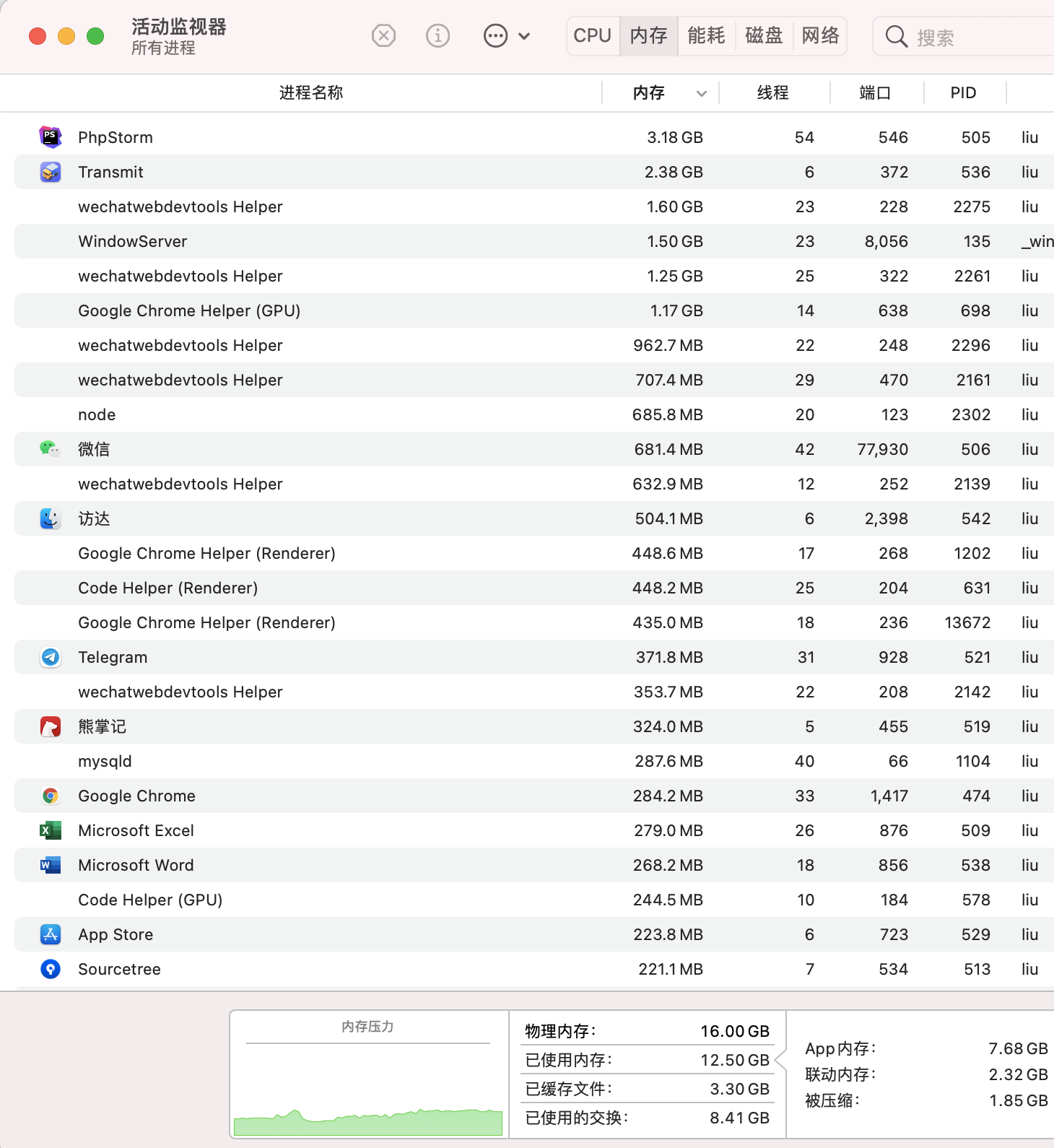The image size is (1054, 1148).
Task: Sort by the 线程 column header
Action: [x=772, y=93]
^^^^^^^^
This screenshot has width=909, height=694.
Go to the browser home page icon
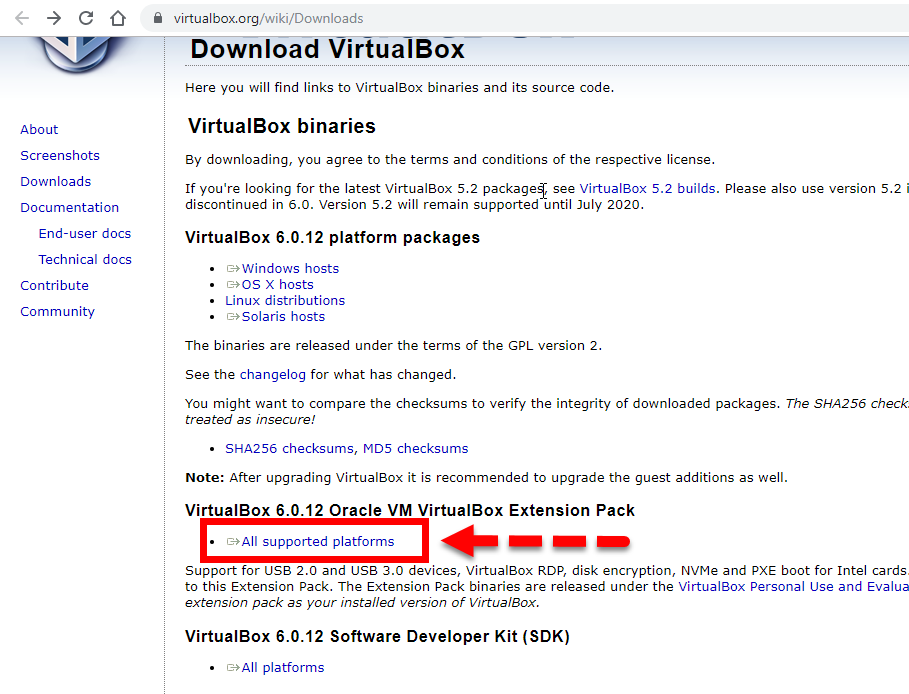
^^^^^^^^
The answer is the run of lines above from the line containing "This screenshot has width=909, height=694." through the line containing "Go to the browser home page icon", copied exactly and alone.

This screenshot has width=909, height=694.
Go to the browser home page icon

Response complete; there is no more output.